Le centre psychiatrique CAP Salama a enregistré, au cours de l’année 2025, plus de 935 cas de personnes souffrant de troubles mentaux. Cette statistique est en nette hausse par rapport aux années précédentes. Parmi les patients pris en charge, les jeunes sont les plus touchés, une situation qui suscite l’inquiétude de Monsieur Tamos, psychologue au sein de ce centre psychiatrique.
S’est confiant à RTMCA.NET, ce samedi 27 décembre 2025, Monsieur Tamos a indiqué que la jeunesse est particulièrement affectée par cette problématique. Selon lui, ces cas proviennent de différentes régions de l’Est de la République démocratique du Congo, où le contexte sécuritaire actuel constitue l’une des principales causes.
Il explique que certaines personnes ont été contraintes d’abandonner leurs champs, leurs emplois et leurs activités quotidiennes, tandis que d’autres sont confrontées à des déceptions amoureuses. Pour tenter de se soulager du stress, certains jeunes se tournent vers la consommation de drogues, ce qui finit par aggraver leur état mental.
« Par rapport à l’insécurité, nous constatons des personnes qui ont tout laissé : leurs postes, leurs emplois, leurs champs et leurs récoltes. On observe également des personnes du troisième âge dépendantes, qui souffrent avec leurs enfants. Toutes ces situations perturbent profondément la vie des personnes affectées. Face à ces souffrances imposées, certains se réfugient dans l’usage de drogues sous prétexte d’atténuer les soucis et les difficultés, alors que cela ne fait qu’aggraver la situation. L’usage des drogues et du tabac touche particulièrement la jeunesse, sans distinction de sexe.
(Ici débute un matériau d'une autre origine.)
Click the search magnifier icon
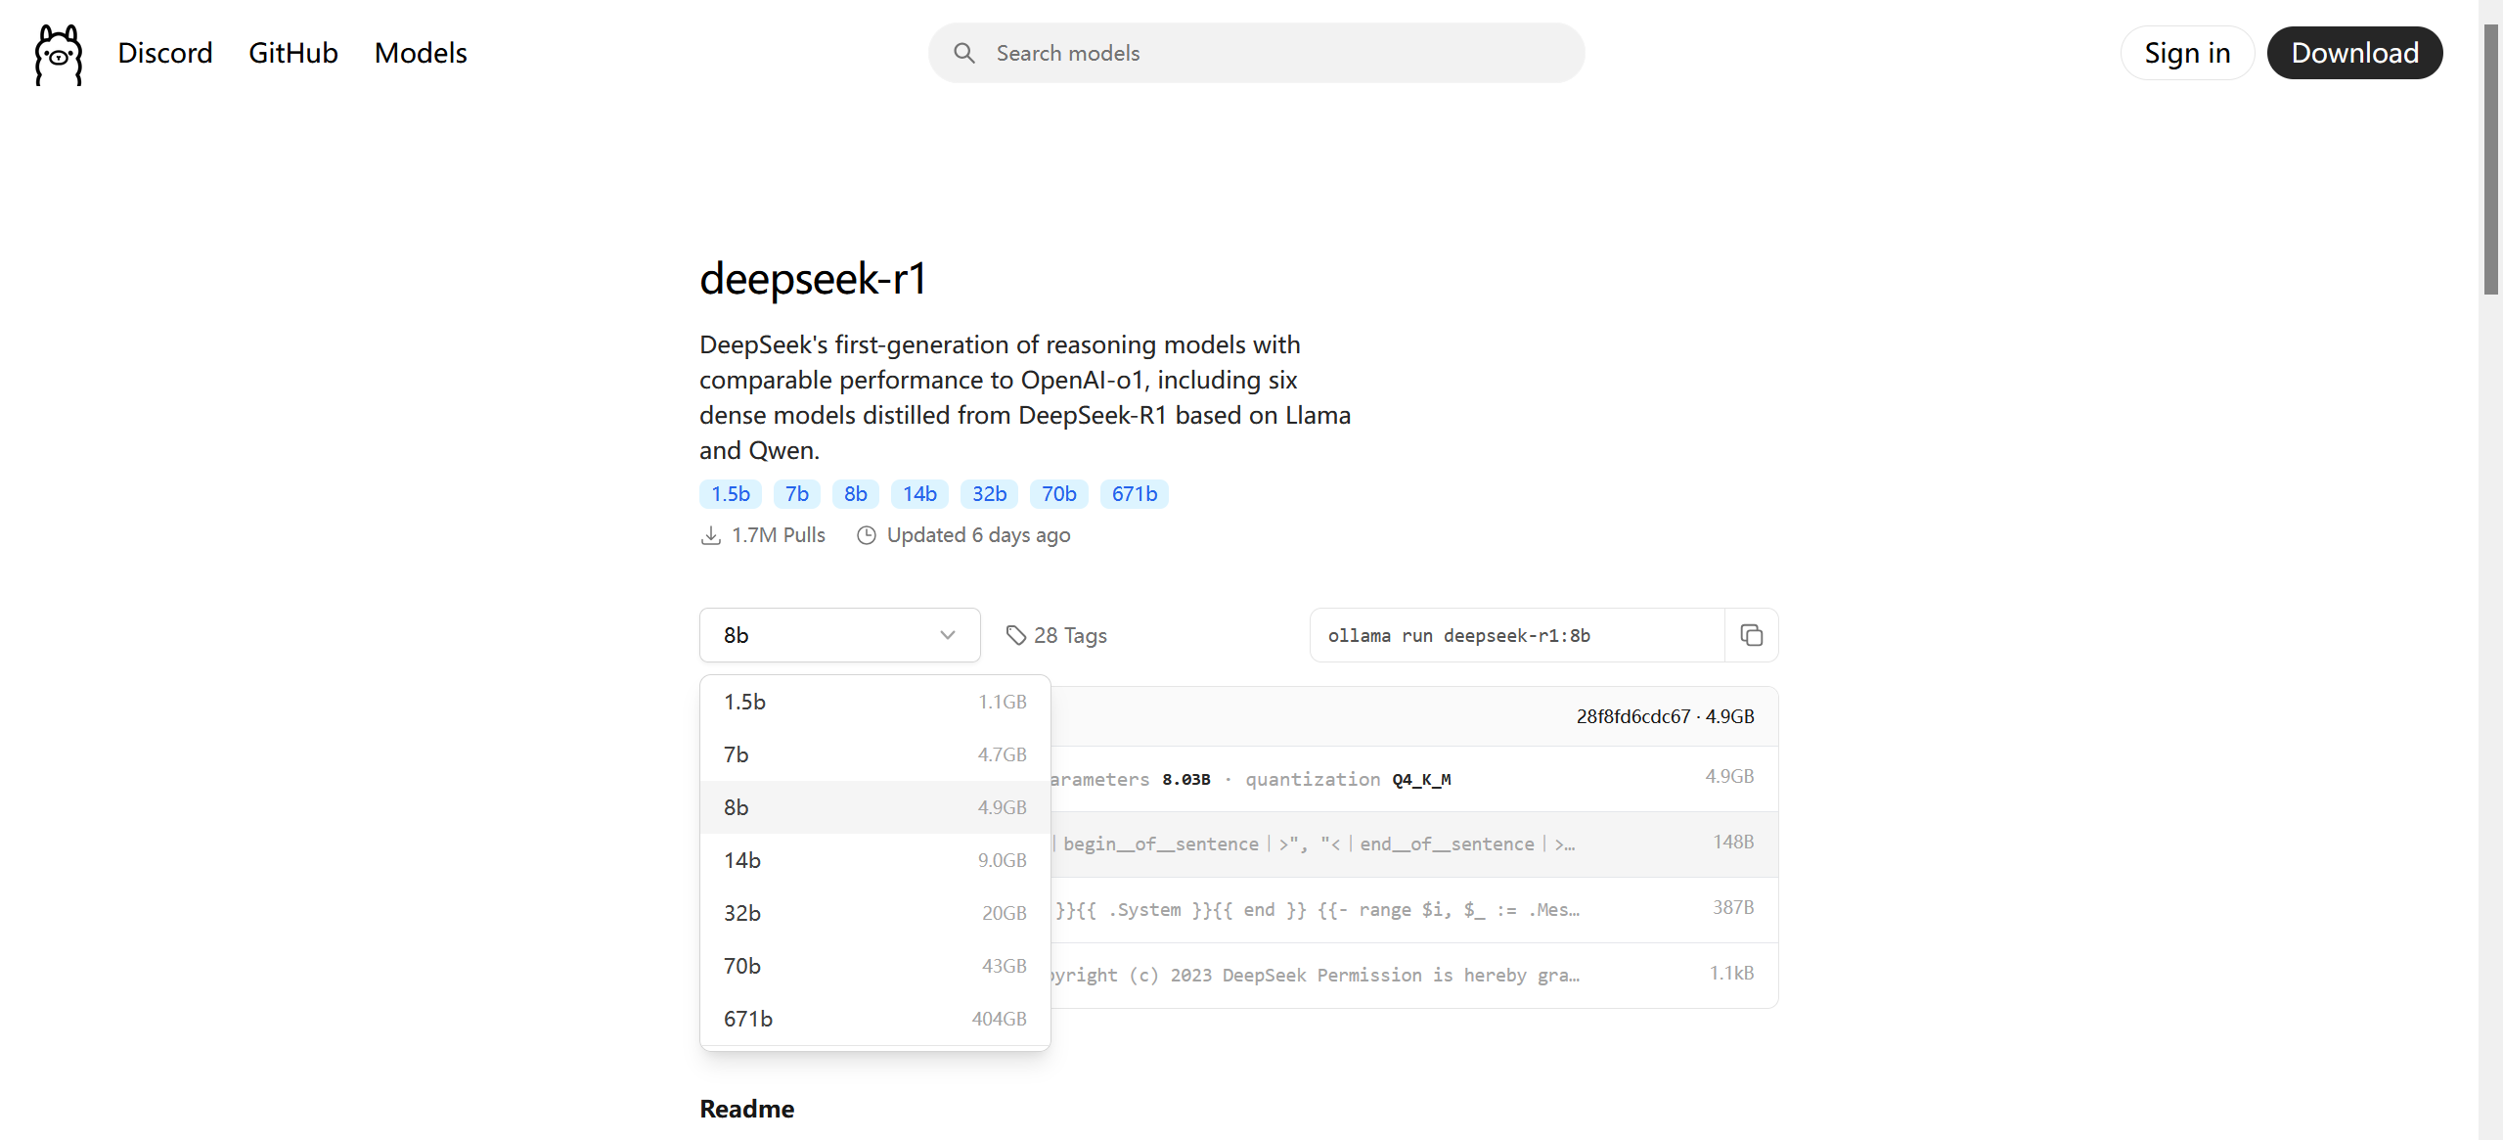 tap(963, 53)
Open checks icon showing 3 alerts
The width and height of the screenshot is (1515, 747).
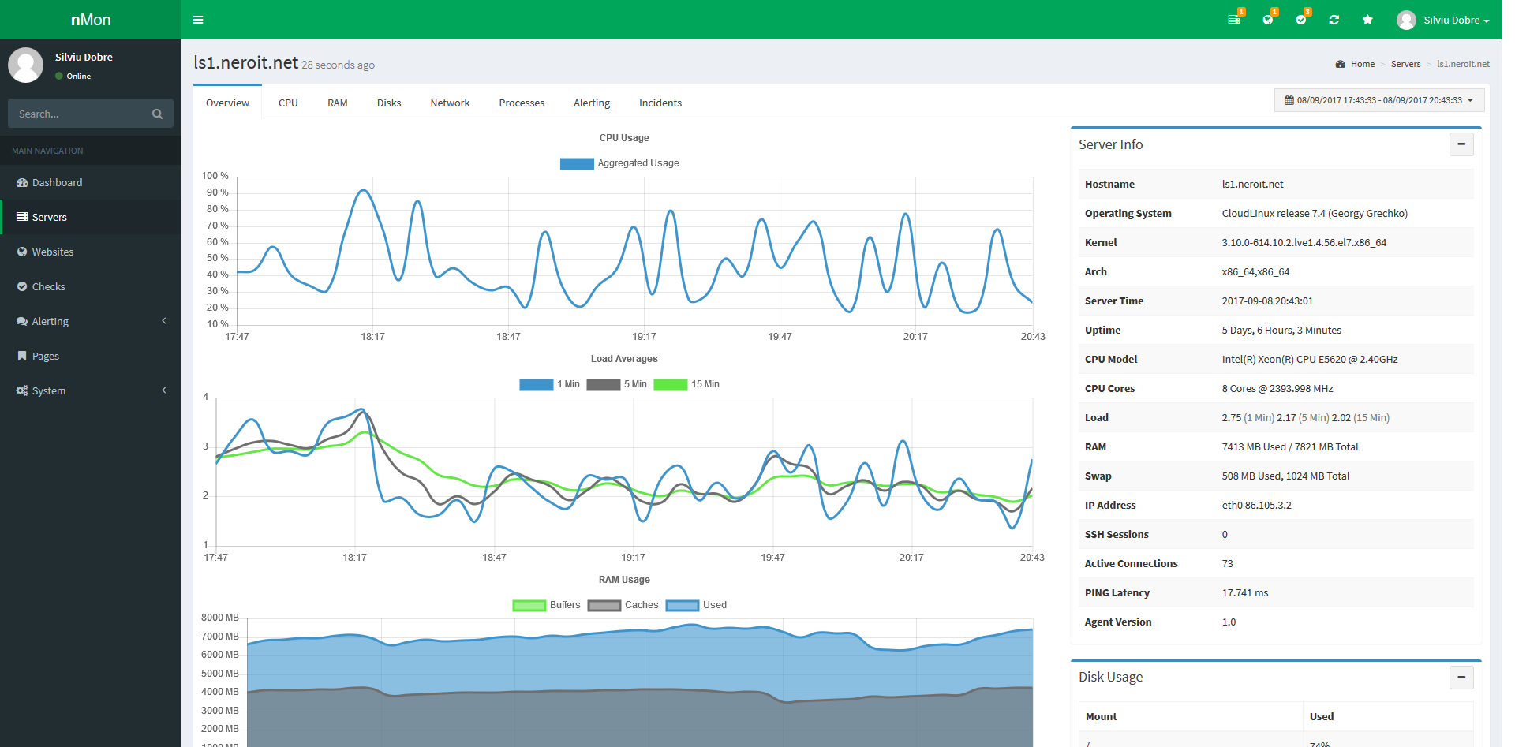1301,20
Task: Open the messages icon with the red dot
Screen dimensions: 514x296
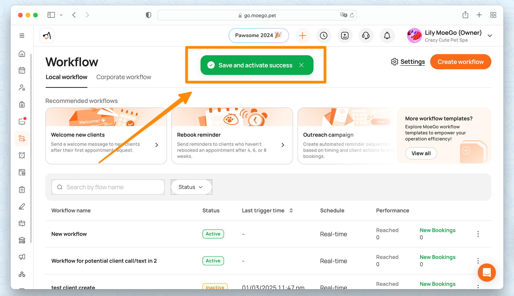Action: pyautogui.click(x=22, y=121)

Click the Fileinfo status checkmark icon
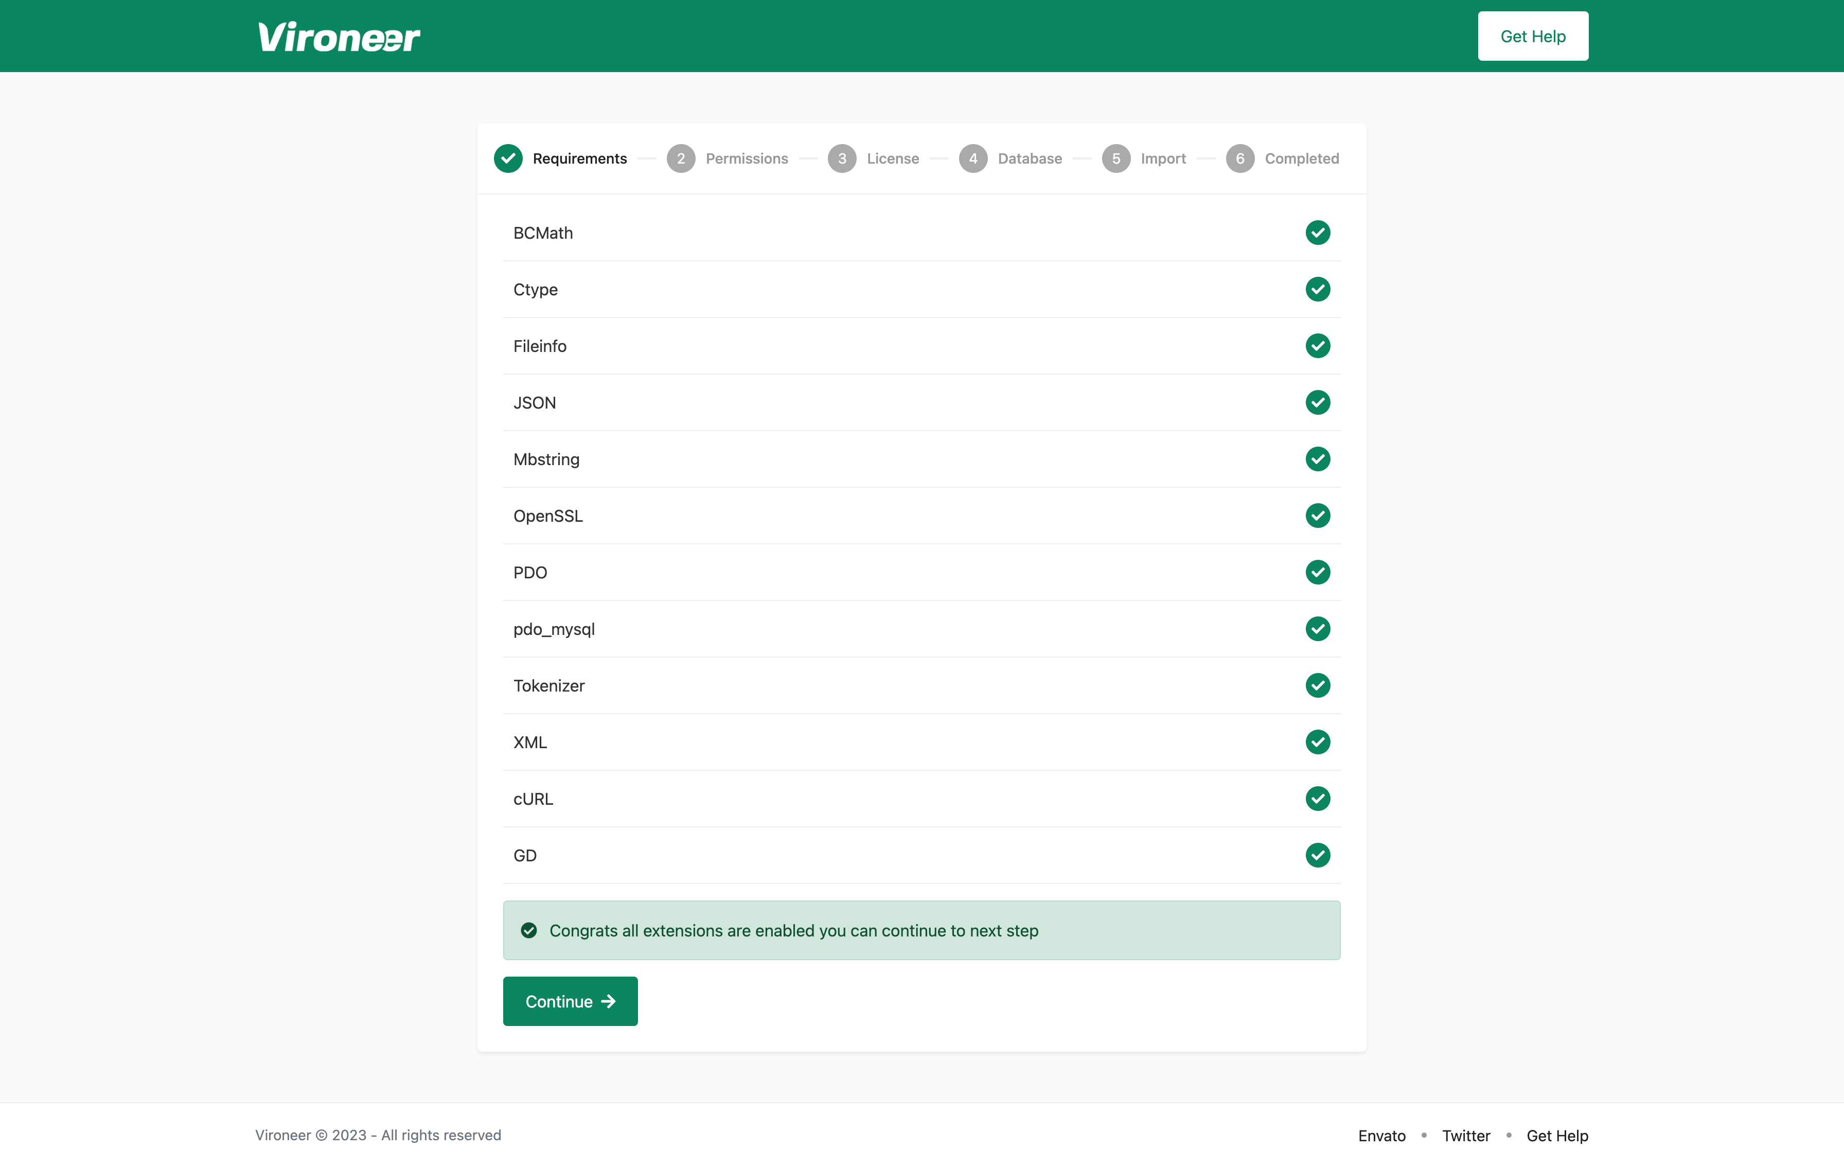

À cela s’ajoutent les problèmes de sécurité qui favorisent le vagabondage et l’augmentation des grossesses non désirées », a-t-il déclaré.
Pour conclure, Monsieur Tamos a conseillé aux jeunes de s’abstenir de la consommation de stupéfiants et a encouragé la population à consulter rapidement des spécialistes dès l’apparition des premiers signes de troubles mentaux, afin de prévenir l’aggravation de la maladie et d’assurer une prise en charge précoce.